We have setup the Slurm batch system on the etp/lsschaile desktop cluster, which consists of about 40 nodes and 80 job-slots.


  • Setup (on etp desktop): module load slurm
  • Submitting jobs:
    • sbatch -p lsschaile <job-script> # etp cluster
    • sbatch -p cip <job-script> # cip cluster
    • sbatch -a 1-10 -p lsschaile Job.sh submits job array of, i.e. 10 times same job script, job-array id available via ENV-Variable SLURM_ARRAY_TASK_ID
  • job scripts are basically shell scripts with a few extra lines for Slurm specific setup, here is a simple example script using Root
  • squeue gives information on your running jobs
  • sview is GUI SLurm monitoring (jobs, partitions, etc)
  • scancel <job-id> kills a job

More info you can find in LRZ Slurm doc or Slurm home page.

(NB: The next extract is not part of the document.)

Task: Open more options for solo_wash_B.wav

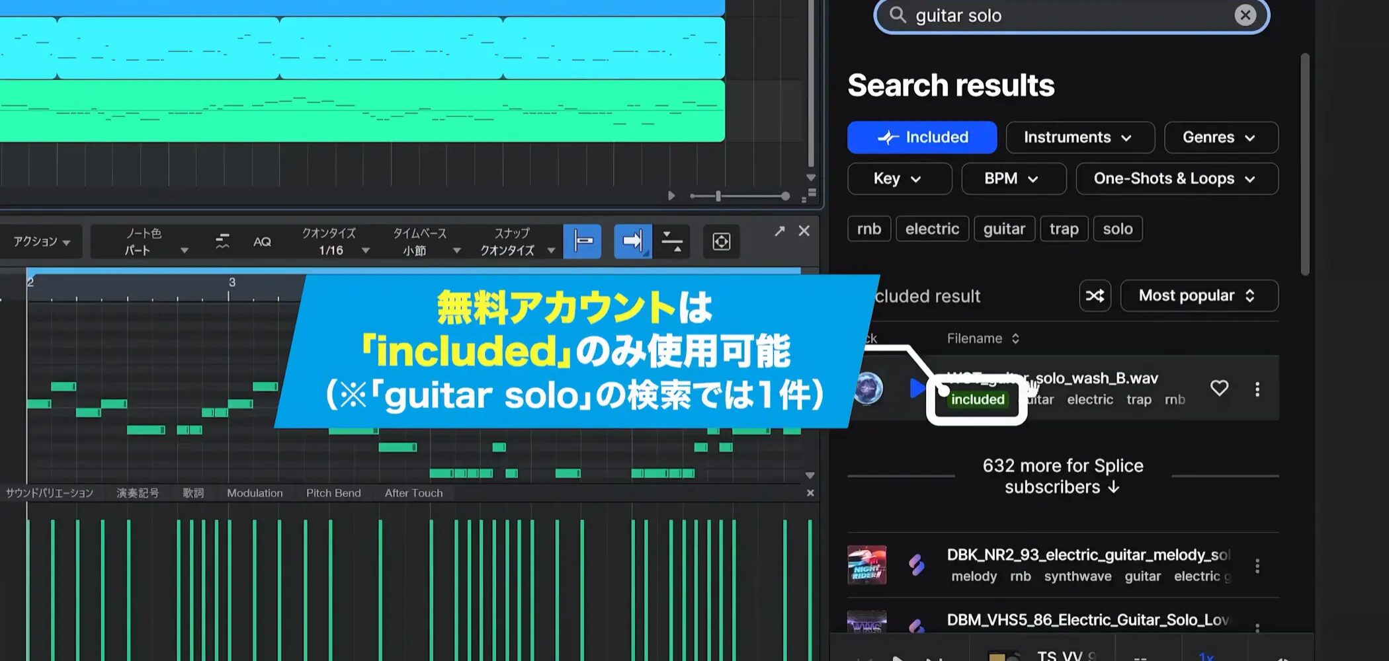Action: tap(1257, 389)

Each job has an env TEMPDIR set that points to a directory on the local disk. Slurm creates it and cleans up after the job. IO intensive jobs will probably work better by copying inputs here, rather than reading from shared NFS disk. The local disk is typically small, e.g. 80GB SSD, so this is not appropriate for all payloads.

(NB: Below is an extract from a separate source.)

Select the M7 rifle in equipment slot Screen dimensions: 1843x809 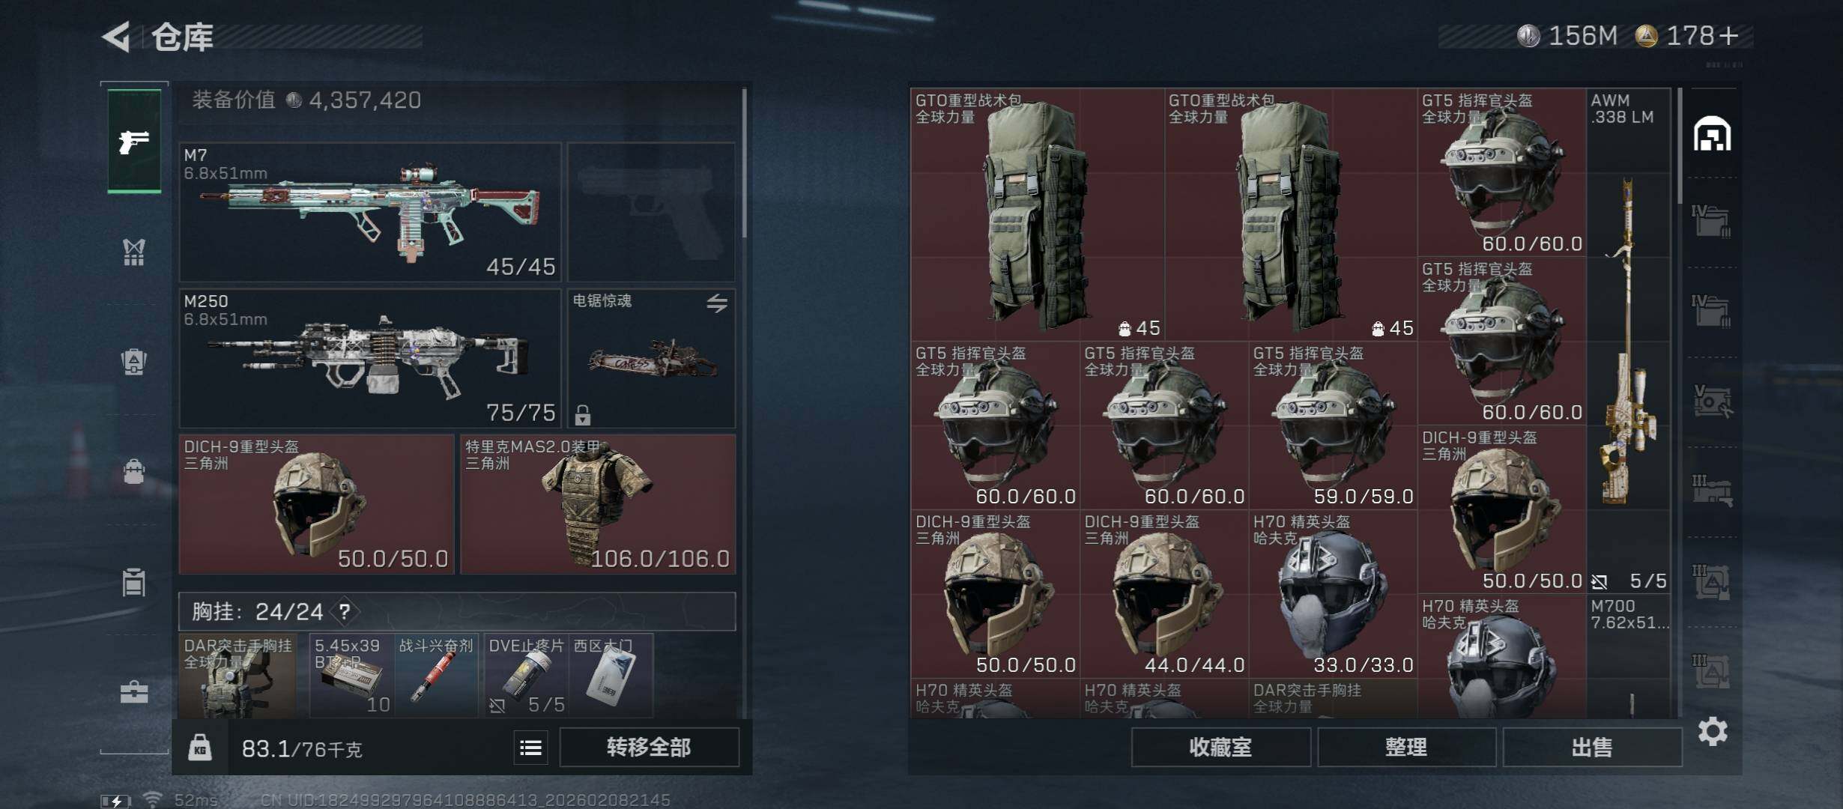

Slurm Batch on CIP (Obsolete)

WARNING: Since there were problems with our jobs running in the CIP pool it is not recommend to use the cip partition, please get in contact with the sysadmins if you want to give it a try, instructions below for reference only
The CIP cluster at Schellingstrasse has also Slurm installed and can be used for job submission. CIP has same environment (Ubuntu, /home and /project dirs, module system).

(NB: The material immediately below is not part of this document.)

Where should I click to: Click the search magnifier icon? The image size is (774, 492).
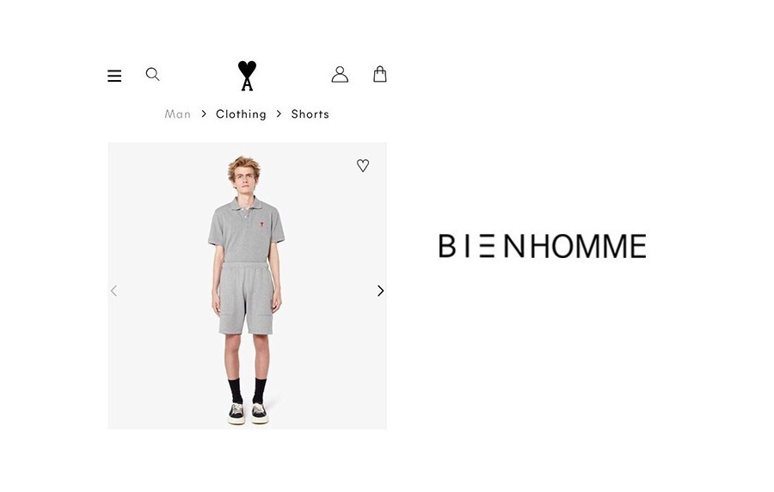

  • To use Slurm at CIP execute
    • slurm_CIP
  • to switch back to ETP execute
    • slurm_LSSCHAILE

Miscellaneous tips

  • Use
    $TEMPDIR
    as working directory. It points to /scratch-local/<automatic_name>, Slurm creates it and cleans up after the job. IO intensive jobs will probably work better by copying inputs here, rather than reading from shared NFS disk. The local disk is typically small, e.g. 80GB SSD, so this is not appropriate for all payloads.